Parnas’ delay may have stemmed from defense strategy. For example, a desire to try to plead out the case before going public like this. Parnas’ priority absolutely should be on minimizing his prison time.

There was a real delay that Parnas appears to have chosen, for whatever reason. Notably, Parnas happened to ensure, by taking 16 days to give the government a hard drive on which to obtain evidence, that he could not have received discovery to respond to his House subpoena until literally the day after the House voted out articles of impeachment. Parnas’ evidence may well be very useful — though in November and in his recent press blitz, he downplayed the degree to which he started this whole campaign in 2018, well before Rudy got involved, so it’s clear we’re not getting the full truth, and the delay may well have given him a way to cherry-pick what he provides to Congress.

Whatever he’s up to, Parnas has been stalling for time.
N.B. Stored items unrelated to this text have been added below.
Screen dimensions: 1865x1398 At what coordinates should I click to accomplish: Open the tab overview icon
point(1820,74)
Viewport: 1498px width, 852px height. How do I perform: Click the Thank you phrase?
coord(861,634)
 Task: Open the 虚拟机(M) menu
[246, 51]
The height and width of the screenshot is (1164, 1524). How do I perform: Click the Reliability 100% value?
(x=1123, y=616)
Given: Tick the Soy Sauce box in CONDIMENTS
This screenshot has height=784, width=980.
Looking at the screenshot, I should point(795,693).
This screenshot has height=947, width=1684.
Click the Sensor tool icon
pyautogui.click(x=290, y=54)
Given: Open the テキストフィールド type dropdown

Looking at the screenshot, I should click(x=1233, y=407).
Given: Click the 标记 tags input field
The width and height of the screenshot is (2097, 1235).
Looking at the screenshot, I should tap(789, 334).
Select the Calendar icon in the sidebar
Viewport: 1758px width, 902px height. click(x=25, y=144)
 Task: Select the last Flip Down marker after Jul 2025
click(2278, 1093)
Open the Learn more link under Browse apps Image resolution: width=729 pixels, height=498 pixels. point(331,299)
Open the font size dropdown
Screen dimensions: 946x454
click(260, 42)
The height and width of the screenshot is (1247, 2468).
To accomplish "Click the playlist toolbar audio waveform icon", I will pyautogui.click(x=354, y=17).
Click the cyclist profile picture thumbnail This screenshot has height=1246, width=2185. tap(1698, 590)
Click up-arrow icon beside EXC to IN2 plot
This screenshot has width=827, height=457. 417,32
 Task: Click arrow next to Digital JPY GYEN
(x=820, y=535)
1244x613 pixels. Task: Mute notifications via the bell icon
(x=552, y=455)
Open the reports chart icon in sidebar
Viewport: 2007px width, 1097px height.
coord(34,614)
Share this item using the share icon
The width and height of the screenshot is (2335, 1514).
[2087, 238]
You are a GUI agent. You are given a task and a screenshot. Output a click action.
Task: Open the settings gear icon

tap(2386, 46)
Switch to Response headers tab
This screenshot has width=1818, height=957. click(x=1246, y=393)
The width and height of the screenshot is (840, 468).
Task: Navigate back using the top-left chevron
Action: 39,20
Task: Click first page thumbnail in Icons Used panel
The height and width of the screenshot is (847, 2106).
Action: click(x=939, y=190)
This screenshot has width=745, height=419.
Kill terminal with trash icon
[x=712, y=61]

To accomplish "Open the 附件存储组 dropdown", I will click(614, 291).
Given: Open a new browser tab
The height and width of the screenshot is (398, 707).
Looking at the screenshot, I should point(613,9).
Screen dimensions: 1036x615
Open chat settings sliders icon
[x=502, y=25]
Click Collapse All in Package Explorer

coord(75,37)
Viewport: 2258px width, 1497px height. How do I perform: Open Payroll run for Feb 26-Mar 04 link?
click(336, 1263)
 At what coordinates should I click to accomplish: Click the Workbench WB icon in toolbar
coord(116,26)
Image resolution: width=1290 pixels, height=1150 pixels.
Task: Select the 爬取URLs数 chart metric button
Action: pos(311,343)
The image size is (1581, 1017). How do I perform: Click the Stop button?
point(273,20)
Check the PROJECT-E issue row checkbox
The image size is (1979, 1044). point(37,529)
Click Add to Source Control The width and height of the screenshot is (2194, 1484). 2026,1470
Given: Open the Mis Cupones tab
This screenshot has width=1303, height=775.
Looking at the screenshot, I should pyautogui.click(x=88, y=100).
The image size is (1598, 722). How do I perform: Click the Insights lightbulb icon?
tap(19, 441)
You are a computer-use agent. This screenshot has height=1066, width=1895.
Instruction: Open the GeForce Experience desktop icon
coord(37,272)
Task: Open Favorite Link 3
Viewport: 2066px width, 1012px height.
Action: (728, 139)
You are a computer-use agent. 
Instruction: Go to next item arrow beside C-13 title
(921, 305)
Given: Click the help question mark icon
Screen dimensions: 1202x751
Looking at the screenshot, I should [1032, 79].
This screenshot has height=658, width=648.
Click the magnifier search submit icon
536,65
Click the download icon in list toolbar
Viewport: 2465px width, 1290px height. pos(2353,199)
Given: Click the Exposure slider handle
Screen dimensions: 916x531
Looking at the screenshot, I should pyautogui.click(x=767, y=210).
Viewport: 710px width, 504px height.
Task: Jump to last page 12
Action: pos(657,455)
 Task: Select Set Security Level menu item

Update: In a new letter, Parnas makes clear that they tried to obtain just the iPhone on a thumb drive, right on December 3. Accordingly, I have updated this post to reflect that both sides blame each other.

  • At 5:39pm, Defense Counsel contacted the Government to confirm that our proposed request for the Court to order the Government to disclose when it had first cracked Mr. Parnas’s iPhone did not breach the protective order between the parties.
  • The Defense had made this request regarding the date of extraction in writing on January 1, 2, 4, 6, 10, 13, 2020, and by phone on a number of other occasions. Notwithstanding these multiple requests, the Government consistently refused to answer.
  • At 5:45, after speaking with AUSAs Donaleski and Roos by phone, per their request, we e-mailed them the parts of our letter that were potentially at issue. • At 6:15pm, AUSAs Zolkind and Roos returned our call, indicating they had no objection to the letter, and would be filing a discovery update letter addressing this issue in part. The call ended at 6:23pm.
  • At 6:19pm, while on the phone with AUSAs Zolkind and Roos, AUSA Donaleski filed the Government’s discovery update letter by ECF, including a self-serving footnote regarding the production of Mr. Parnas’ iPhone 11. In its letter, the Government still failed to identify with specificity when the phone had first been extracted.
  • At 6:41 pm, we filed the letter we had been discussing with the Government.
  • At 8:23pm, AUSA Donaleski filed another letter with the Court, complaining about our filing, and for the first time informing that the iPhone had been extracted on December 3, 2019.